Son père, l’écrivain sénégalais Chérif Tall, lui a transmis la passion du mot
En près de deux décennies à Ecobank, la Sénégalaise a eu à travailler avec des hommes au fort tempérament, en commençant par le Nigérian Arnold Ekpe, un homme de poigne, puis avec Thierry Tanoh. Durant la crise qu’a traversée l’éphémère directeur général ivoirien du groupe, Evelyne Tall-Daouda est restée, comme à son habitude, discrète. Pourquoi ne pas avoir tenté de prendre le leadership ? Par deux fois au moins, avant le choix de Tanoh et avant celui d’Ayeyemi, elle s’est portée candidate au poste le plus prestigieux du secteur bancaire africain. Sans succès…
Réseau
Evelyne Tall-Daouda, qui se dit proche de Linah Kelebogile Mohohlo, la gouverneur de la Banque centrale du Botswana, ambitionne d’organiser et de regrouper au niveau de la sphère francophone les quelques femmes qui occupent des postes de direction, de façon à créer un réseau solide.

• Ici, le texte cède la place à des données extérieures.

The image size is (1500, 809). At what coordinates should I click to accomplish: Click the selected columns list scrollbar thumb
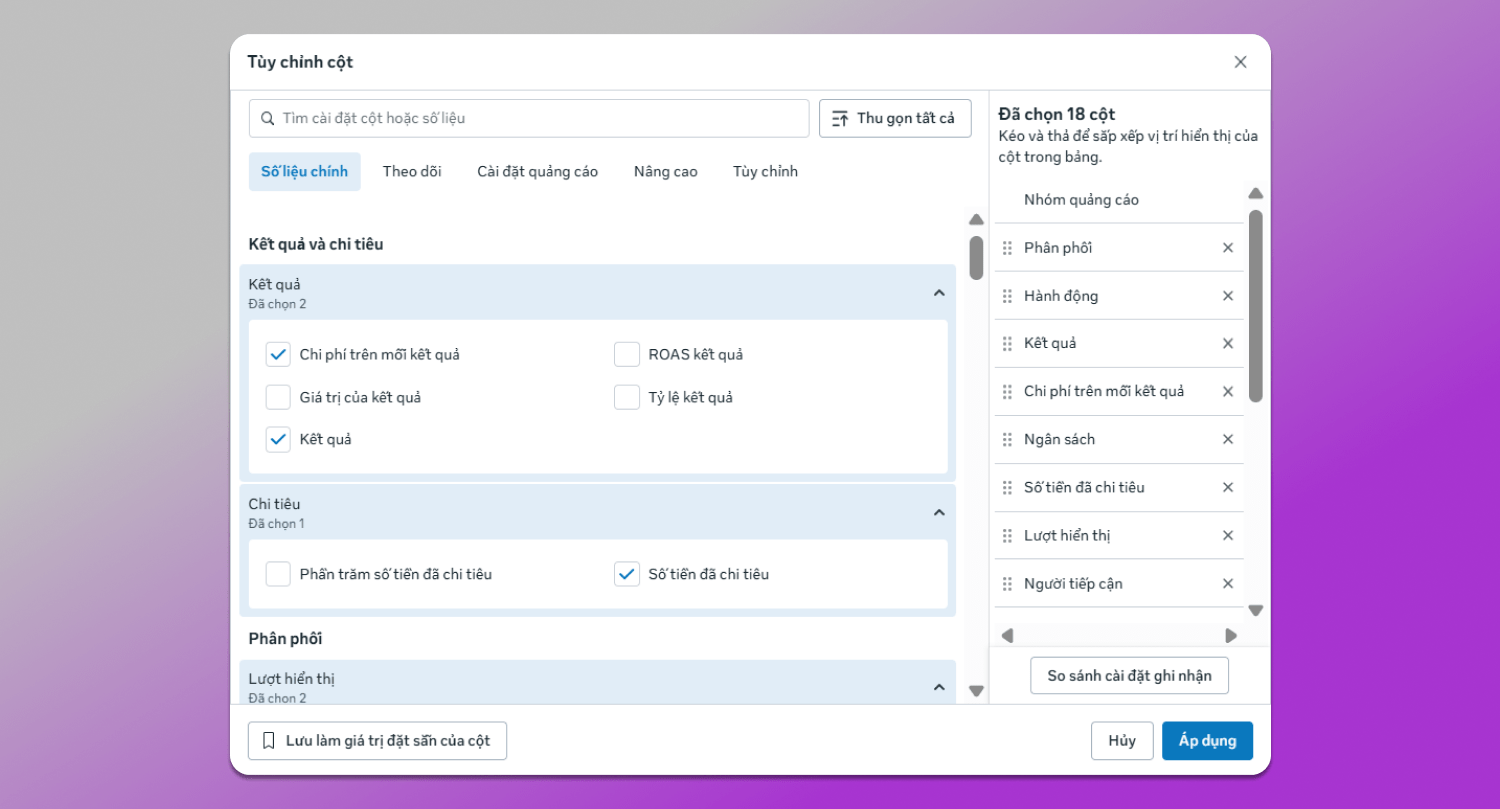tap(1255, 305)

Les longues journées de travail et les semaines de voyage – trois sur quatre dans le mois – ne la contrarient pas. « Je n’ai pas vraiment décidé de ma vie, mais je suis une femme complète, une bonne professionnelle, une bonne épouse, une bonne mère de famille, une bonne fille et une bonne citoyenne », confie-t-elle.
Même si Evelyne Tall-Daouda se dit encore loin de la retraite, elle ne perd pas de vue son projet d’écrire un livre pour les générations futures. Fille de l’écrivain sénégalais Chérif Tall, la directrice générale adjointe d’Ecobank dit avoir conservé sa passion pour la littérature malgré un agenda chargé. « Mon père m’a transmis la passion du mot et surtout le goût du partage, qui est une preuve de générosité. Cependant, dans mon livre, je ferai preuve de constance dans mon sens de l’éthique. Il y a des choses dans le milieu de la banque qui ne seront jamais dites », précise cette professionnelle aguerrie.